That situation is expected to be temporary, since everything is also expected to ramp back up as countries reopen and manufacturing in many places has restarted. Still, it’s striking how quickly the faucet can slow to a drip, even in a facet of the economy that had been positively booming.

From Bloomberg:

Battery shipments to carmakers are forecast to fall 14 percent in 2020, and the effects of the slowdown are seen lingering into next year.

Major producers, including South Korea’s LG Chem Ltd., a supplier to Tesla Inc. and General Motors, have cut annual sales forecasts. Analysts expect the industry’s planned vast expansion of manufacturing capacity to slow down. Startups burning through cash as they work on potential breakthrough technologies are bracing for a tougher sell to secure funds.

Fourteen percent might not sound like much but the market for lithium-ion batteries has truly exploded in the past 5-10 years, and will only get bigger as automakers rush to make more electric cars. That’s why everyone involved seems to be treating this as a blip more or less.

Despite short-term pressures, Zeng Yuqun, chairman of CATL, said there is “great confidence in the long-run.” In less than a decade, his company has grown to lead its industry: CATL’s sales rose 90 percent in 2019, according to BloombergNEF.

Lithium ion battery demand has more than doubled since 2015 and remains on track for about a ninefold expansion from last year to the end of the decade.

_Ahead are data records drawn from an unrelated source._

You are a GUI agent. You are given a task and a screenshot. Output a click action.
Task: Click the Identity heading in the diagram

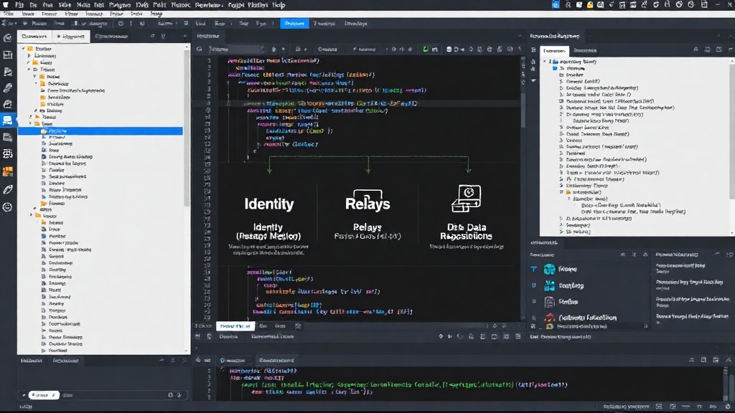269,204
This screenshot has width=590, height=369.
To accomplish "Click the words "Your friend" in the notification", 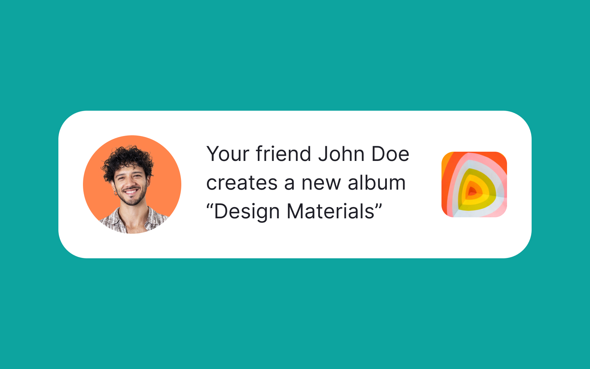I will pyautogui.click(x=259, y=154).
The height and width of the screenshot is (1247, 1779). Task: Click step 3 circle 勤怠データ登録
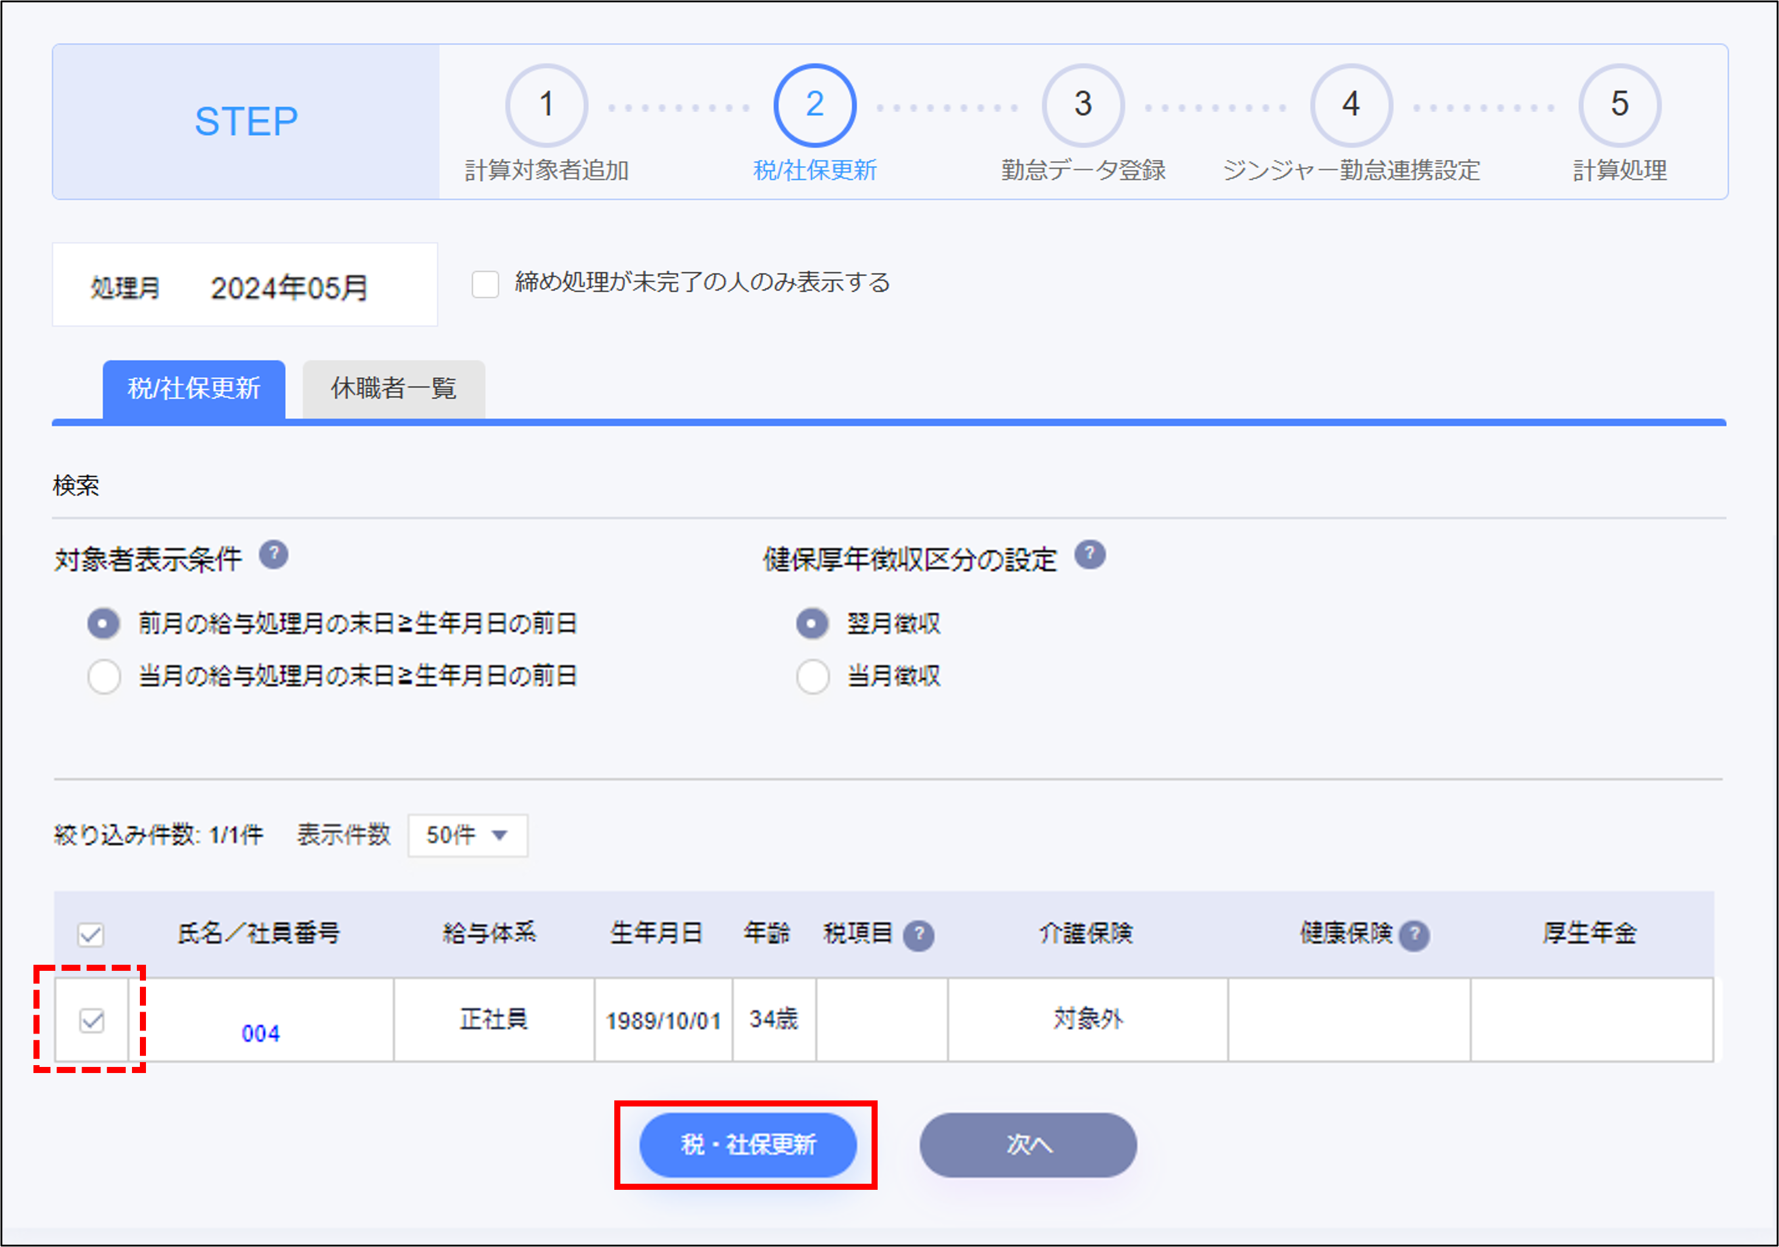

The sector is also forecast to keep lowering costs. Battery prices plunged 87 percent in the past 10 years, pushing plug-in EVs to near sticker-price parity with gas guzzlers.

More and more I’m convinced that battery-electric cars are a bridge technology to get to the next thing, which could be hydrogen-electric or could be something else entirely. Still, we’re probably decades away from having a clear view of just what it will be, and in the short-term the path is pretty obviously lithium-ion flavored, even as automakers like Toyota continue to place different bets.